Alors oui, on comprend le besoin de sortir de son cadre communautaire et sociopolitique, d’avoir un regard extérieur sur tous ces politiciens « kitsch », de prendre du recul pour aller vers l’autre. « Ici, l’identité est une prison, on te demande de prendre parti », déplore Katia Jarjoura. La journaliste veut expérimenter l’exaltation des bains de foule du Hezbollah pour tenter de comprendre, de partager.
Partir et en même temps, « vouloir tellement appartenir ». Cette dualité est au cœur du film de Chouaib.

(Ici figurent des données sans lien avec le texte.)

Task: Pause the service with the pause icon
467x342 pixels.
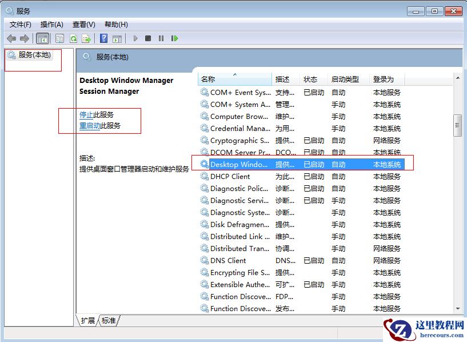Action: (x=161, y=38)
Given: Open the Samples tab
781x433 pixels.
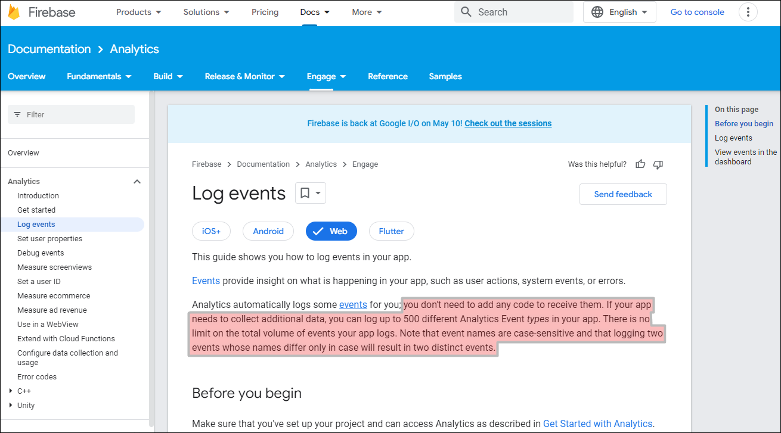Looking at the screenshot, I should pyautogui.click(x=445, y=76).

Ses personnages parlent avec justesse de leur besoin d’un rapport charnel avec le Liban, de la culpabilité de n’avoir pas vécu la guerre, aux côtés de ceux qui sont restés. Pour Katia, la balle reçue à l’estomac pendant la guerre de 2006, laissant une cicatrice au ventre, a créé ce lien organique avec le Liban. « Être blessée pour m’ancrer ici », explique-t-elle. Pour Nada, qui « baragouine » un peu d’arabe et veut réapprendre sa langue natale oubliée, c’est la danse orientale qui la rattache à son identité, à sa féminité. Elle lui donne la liberté de s’exprimer avec le corps mieux qu’avec les mots, de peur de commettre une maladresse et de blesser les autres. La danse, expression de l’amour aussi. Wajdi partage, quant à lui, un fantasme de jeunesse, celui d’écrire une pièce de théâtre qui aurait été gravée sur le marbre du monument des Martyrs, puis jouée dans tout le Liban, et qui aurait mis un terme à la guerre. La guerre, omniprésente dans l’histoire de chacun. Elle les a rendus étrangers : étrangers à leur propre camp ou à l’autre, celui d’en face, puis étrangers dans le pays d’accueil dont ils ont pris la nationalité, puis étrangers de retour au Liban.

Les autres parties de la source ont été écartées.